Painful, red and itchy skin around your nails is a pretty big clue that something's not right. Just like other parts of your body, your fingernails and toenails are prone to infection, usually occurring in adults and caused by fungus (such as yeast), bacteria (such as Staphylococcus) and viral warts. Nail infections don't necessarily indicate larger, systemic health problems but they do need to be treated by a doctor, especially if you have a medical condition that weakens your immune system.
Fungus is the most common perpetrator, infecting about 12 percent of Americans [source: American Academy of Dermatology]. It can cause nails to become thick and crumbly and change color, taking on a blue-green hue. Fungus is notoriously difficult to treat, so see a doctor for medicine and expect to see results only after your nails have gone through a complete growth cycle (a few months).

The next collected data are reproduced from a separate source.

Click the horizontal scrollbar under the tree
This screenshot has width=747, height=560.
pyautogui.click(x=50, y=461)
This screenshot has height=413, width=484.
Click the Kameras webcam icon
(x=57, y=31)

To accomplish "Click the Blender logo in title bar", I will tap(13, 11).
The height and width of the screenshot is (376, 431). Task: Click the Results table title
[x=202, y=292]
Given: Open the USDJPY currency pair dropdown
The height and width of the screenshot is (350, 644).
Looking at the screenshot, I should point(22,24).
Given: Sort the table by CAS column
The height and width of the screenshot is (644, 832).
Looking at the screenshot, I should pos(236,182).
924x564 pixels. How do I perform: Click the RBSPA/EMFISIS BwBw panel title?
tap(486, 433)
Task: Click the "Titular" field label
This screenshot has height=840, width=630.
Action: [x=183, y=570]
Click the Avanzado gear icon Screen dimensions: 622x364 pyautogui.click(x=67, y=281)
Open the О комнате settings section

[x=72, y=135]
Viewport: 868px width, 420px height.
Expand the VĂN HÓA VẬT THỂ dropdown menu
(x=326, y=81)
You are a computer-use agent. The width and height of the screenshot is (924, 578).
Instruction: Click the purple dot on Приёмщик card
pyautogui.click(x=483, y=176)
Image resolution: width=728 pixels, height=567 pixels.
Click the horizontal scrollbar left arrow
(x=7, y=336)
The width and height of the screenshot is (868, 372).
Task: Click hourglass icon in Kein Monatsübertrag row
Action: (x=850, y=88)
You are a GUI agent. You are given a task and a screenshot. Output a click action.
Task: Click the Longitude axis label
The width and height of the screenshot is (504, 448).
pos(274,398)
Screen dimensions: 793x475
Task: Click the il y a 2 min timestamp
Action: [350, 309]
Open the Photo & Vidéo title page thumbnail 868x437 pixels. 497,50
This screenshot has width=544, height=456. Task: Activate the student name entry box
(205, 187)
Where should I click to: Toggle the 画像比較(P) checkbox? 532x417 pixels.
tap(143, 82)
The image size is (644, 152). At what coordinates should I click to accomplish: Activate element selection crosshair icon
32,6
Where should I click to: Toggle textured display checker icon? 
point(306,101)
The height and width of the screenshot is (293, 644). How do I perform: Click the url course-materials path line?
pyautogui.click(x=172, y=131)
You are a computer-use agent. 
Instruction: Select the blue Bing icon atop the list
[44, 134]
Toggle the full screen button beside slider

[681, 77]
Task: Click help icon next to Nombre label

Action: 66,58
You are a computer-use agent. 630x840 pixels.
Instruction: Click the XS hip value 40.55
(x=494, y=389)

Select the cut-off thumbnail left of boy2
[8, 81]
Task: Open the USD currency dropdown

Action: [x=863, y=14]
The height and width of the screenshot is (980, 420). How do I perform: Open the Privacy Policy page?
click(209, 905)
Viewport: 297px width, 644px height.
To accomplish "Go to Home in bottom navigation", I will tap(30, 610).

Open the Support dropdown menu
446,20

Bacteria and viruses also both cause unsightly changes to nails. Bacterial infections target the skin under and around the nail and can lead to nail loss if not treated. Skin viruses cause warts around and sometimes under the nail, which a doctor can freeze off or chemically treat to remove.
Unkempt artificial nails, unsanitary manicure equipment and vigorous manicuring can all increase the chances of infection. Always be sure to properly -- and gently -- clean your nails, fingernails, toenails and artificial nails, and buy your own manicure tools to reduce the spread of bacteria from person to person.